4 Gedanken zu „Verkehrsunfall in Paraguay – was tun?

  1. Super…. dasgleiche ist mir in D passiert … der Unfallgegner, der von links kommend uns die Vorfahrt genommen hat, schleppt einen gekauften Aserbaidschaner an, der noch vor dem Gerichtssaal herumerzählt, er wäre bei dem unfall gar nicht dabei gewesen, mache seinem Freund lediglich eine Gefälligkeits-Zeugenaussage, dass der gestanden sei und wir ihm reingefahren wären. Eine glatte Lüge von einem gekauften bestochenen Zeugen.
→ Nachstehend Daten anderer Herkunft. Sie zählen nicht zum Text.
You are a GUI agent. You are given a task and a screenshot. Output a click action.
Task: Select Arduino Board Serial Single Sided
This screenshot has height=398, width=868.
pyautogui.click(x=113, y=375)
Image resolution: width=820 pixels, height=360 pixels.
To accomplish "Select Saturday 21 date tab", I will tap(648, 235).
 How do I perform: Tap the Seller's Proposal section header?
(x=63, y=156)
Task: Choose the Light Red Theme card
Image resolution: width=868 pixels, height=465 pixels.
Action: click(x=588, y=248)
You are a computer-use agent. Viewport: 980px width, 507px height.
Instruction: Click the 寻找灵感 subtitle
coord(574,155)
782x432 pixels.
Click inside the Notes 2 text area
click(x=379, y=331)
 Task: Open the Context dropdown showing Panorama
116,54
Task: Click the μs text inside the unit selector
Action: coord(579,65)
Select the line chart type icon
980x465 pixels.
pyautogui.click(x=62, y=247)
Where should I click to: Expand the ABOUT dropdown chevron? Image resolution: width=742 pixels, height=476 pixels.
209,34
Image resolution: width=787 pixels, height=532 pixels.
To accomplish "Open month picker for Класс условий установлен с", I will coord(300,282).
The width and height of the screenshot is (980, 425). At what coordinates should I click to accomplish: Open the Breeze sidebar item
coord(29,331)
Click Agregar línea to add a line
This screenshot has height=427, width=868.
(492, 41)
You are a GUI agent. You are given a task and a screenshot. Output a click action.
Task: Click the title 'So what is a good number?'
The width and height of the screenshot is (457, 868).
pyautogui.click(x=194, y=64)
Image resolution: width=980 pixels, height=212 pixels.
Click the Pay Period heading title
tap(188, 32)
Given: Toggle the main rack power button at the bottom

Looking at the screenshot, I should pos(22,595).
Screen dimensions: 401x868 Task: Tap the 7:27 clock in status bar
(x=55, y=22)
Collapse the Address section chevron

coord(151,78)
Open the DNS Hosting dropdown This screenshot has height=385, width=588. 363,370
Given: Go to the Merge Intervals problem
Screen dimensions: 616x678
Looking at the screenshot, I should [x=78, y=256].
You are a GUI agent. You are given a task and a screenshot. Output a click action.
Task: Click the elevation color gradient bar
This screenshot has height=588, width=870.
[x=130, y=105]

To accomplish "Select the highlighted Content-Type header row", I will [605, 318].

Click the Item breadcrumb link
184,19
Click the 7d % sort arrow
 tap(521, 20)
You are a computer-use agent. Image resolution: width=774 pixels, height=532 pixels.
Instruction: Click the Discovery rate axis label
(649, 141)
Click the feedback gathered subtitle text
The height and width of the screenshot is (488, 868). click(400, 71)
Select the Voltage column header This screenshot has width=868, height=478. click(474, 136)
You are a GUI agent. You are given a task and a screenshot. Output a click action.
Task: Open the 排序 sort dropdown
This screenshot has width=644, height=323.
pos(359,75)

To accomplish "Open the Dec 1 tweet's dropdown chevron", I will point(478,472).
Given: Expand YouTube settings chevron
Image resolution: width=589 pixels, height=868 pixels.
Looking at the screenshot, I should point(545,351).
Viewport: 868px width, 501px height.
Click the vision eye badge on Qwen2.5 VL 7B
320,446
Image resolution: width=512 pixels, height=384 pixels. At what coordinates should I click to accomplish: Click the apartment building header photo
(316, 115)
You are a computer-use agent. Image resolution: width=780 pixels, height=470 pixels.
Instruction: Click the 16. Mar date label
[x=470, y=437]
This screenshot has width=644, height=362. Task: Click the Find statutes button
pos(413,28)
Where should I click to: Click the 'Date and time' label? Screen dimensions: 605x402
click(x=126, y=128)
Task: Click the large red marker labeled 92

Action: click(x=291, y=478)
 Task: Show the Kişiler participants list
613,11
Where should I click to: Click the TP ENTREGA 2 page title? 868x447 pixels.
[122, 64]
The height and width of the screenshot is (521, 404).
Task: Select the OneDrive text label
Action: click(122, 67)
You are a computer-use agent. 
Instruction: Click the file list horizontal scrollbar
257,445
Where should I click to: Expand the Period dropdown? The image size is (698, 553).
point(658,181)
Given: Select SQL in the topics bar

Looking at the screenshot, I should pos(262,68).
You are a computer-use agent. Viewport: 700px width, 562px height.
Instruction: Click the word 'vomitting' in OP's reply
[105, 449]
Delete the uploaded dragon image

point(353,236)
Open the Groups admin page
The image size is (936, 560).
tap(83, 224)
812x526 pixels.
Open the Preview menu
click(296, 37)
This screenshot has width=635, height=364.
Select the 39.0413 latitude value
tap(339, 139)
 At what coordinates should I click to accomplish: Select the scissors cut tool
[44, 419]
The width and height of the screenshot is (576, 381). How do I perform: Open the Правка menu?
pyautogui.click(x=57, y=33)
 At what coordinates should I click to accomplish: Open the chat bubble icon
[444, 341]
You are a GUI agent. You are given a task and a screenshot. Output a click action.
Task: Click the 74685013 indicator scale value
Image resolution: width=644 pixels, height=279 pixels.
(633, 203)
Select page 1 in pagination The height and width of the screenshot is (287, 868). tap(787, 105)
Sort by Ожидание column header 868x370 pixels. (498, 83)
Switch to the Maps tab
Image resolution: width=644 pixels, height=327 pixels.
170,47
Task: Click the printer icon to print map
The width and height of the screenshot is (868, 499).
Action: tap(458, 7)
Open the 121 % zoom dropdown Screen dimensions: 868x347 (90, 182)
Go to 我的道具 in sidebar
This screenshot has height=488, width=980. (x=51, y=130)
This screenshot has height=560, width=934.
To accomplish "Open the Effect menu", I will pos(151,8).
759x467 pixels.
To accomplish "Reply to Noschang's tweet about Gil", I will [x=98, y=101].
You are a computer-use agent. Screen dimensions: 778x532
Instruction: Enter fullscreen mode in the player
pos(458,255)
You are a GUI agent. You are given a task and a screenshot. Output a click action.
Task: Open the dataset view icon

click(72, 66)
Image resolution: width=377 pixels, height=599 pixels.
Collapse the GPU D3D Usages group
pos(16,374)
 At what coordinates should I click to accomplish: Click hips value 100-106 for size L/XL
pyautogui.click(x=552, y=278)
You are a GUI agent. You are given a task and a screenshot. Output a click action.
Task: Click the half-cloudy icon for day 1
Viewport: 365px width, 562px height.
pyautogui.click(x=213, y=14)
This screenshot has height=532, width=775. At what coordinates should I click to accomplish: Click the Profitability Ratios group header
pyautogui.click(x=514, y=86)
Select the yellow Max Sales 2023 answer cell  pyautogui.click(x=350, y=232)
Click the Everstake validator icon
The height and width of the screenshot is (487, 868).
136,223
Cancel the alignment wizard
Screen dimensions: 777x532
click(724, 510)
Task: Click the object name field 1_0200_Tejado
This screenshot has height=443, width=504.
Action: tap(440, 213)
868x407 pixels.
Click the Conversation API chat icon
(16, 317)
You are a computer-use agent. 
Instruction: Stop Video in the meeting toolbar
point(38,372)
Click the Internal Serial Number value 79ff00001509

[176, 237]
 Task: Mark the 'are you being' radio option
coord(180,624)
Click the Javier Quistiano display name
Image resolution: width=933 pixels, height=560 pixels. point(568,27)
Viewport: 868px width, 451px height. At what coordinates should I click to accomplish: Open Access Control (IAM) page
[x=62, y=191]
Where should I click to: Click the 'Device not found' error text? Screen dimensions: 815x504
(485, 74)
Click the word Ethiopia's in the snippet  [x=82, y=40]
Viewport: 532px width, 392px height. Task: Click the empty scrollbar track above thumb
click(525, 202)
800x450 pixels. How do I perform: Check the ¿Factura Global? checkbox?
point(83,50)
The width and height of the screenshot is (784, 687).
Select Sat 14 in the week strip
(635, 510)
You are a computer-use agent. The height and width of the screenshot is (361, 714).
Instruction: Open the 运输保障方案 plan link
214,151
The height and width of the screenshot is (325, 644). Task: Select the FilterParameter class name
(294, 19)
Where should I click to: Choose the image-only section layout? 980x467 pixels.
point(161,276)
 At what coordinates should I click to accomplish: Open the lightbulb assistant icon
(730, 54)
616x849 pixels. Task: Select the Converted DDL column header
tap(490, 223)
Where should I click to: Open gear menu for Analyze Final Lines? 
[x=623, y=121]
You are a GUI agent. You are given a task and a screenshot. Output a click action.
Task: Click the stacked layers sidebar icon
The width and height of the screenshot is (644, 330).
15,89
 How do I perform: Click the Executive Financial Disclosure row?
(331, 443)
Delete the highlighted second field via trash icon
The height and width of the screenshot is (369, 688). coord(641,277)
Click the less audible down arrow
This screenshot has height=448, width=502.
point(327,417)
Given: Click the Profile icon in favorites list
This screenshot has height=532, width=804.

Das geht auch vor Deutschen Gerichten durch … auch hier das gleiche abgekartete Grinsen, nur nicht zwischen der Polizei und Pedro sondern zwischen dem Richter und dem gegnerischen Anwalt … Wozu also auswandern, wenn man hier in D genauso bequem von Richtern verarscht wird…. falls dieser Kommentar doppelt versendet werden sollte, bitte einmal löschen.

    1. Der Unterschied liegt im Preis. Ein Unfall wie beschrieben ist im Bereich von max. Gs. 10.000.000 Schaden. Das entspricht etwa Euro 1.500 für die Reparatur beider KFZ und den ganzen Rest.
      Arbeitszeit ist hier billig (auch vom Mechaniker) und die Autos haben meist weit mehr als 10 Jahre auf dem Buckel. Mit Gs 4 Millionen für den Unfallgegner sollte man also in 80% der Fälle “durchkommen”.
      Teurer wird es bei Personenschäden, aber selbst bei einem Todesfall kostet es meist nur im Bereich von Gs. 30.000.000. (Euro 5.000,-).

      Interessant ist, daß hier die Paraguayer gegen die Ausländer (das sind wir) in der Regel zusammenhalten – etwas das wir Deutschen irgendwie weder in Europa noch im Ausland zu schaffen scheinen.